Privilégier la sécurité
Quelque 8 millions de m2 répartis sur 25 000 bâtiments, dont 100 000 logements et des bureaux et bâtiments accueillant 150 000 collaborateurs : le patrimoine immobilier du groupe SNCF est conséquent. Or, en tant que bailleur, « il est de notre responsabilité de fournir à ces occupants un cadre de vie ou de travail résilient face aux changements climatiques », rappelle Franck Lirzin.
Si l’industrie immobilière s’est engagée depuis dix ans en matière d’atténuation et a mené des études d’impact, les événements climatiques de l’été 2026 accélèrent la prise de conscience quant aux risques majeurs que les ces aléas représentent pour la santé des personnes et la sécurité des infrastructures.

8 M
de m2, c’est ce que représente le patrimoine immobilier du Groupe

Soit
25 000
bâtiments

Et
100 000
logements
S’adapter à ce qui n’a pas encore été vécu
Selon Franck Lirzin, le principal risque actuel vient du fait que les réglementations sont calibrées sur les événements climatiques passés, telle la canicule de 2003. Or, « la réalité climatique ne nous attend pas et est assez imaginative. Il est donc important de cranter sur le risque maximal », affirme-t-il. Par exemple, il ne s’agit plus de calibrer les systèmes de climatisations sur une température extérieure maximale de 40 degrés, car, dans quelques décennies, les températures dépasseront très probablement les 45 degrés.

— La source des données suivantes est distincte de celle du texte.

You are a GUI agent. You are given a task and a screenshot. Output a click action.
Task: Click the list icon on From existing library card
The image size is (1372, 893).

La réalité climatique ne nous attend pas et est assez imaginative. Il est donc important de cranter sur le risque maximal.
Directeur stratégie, clients et maîtrise d'ouvrage de SNCF Immobilier
Arbitrer entre les priorités
« Il faut prendre conscience qu’on ne pourra pas tout protéger », pour Franck Lirzin. Préparer les bâtiments aux risques extrêmes exige des chantiers lourds et coûteux, et représente donc des investissements conséquents. D’où la nécessité de fixer un ordre de priorité dans les actions d’adaptation à mener.

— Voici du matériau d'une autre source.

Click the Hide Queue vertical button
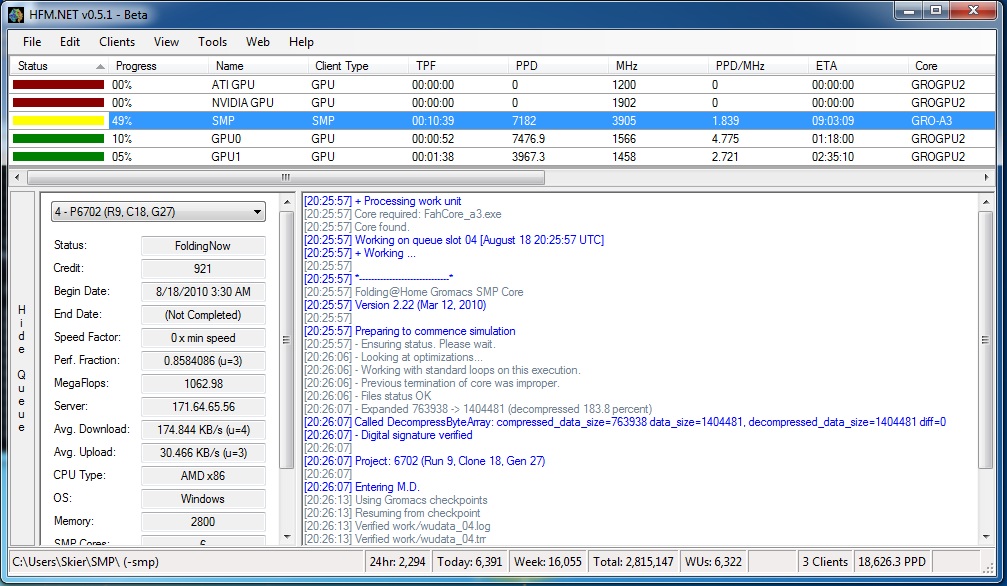 [22, 369]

Il s’agit d’abord de protéger les personnes, que ce soit au bureau, dans les lieux d’activité et les logements, et ensuite les éléments d’infrastructure critiques. À titre d’exemple, un poste électrique est plus vulnérable face à une inondation potentielle. Franck Lirzin : « on ne pourra pas automatiser les 25 000 bâtiments du groupe SNCF face à la canicule, donc il faudra cibler les plus stratégiques ».

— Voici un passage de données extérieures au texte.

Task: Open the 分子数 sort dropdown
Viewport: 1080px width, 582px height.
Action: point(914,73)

Aborder l’adaptation de façon patrimoniale
Si l’adaptation ne suit pas un modèle économique clair, contrairement à la décarbonation, qui permet, par exemple, de faire baisser les factures énergétiques, il s’agit de comparer le coût de l’adaptation avec l'impact sur l’activité que représenterait, par exemple, l’impossibilité d’utiliser un bâtiment pendant une partie de l’année car les températures y sont trop élevées.
C'est pourquoi il faut intégrer l’adaptation dans les projets existants, par exemple en prévoyant de la peinture blanche et de la végétalisation lors de travaux de réfection. Mieux, Franck Lirzin recommande de considérer l’adaptation « comme un investissement de long terme qui viendra protéger la valeur du patrimoine ». Car, de même que la performance énergétique d’un bâtiment pèse de plus en plus dans sa valorisation, l’estimation du prix d’un actif immobilier risque d’être de plus en plus liée à sa résilience climatique.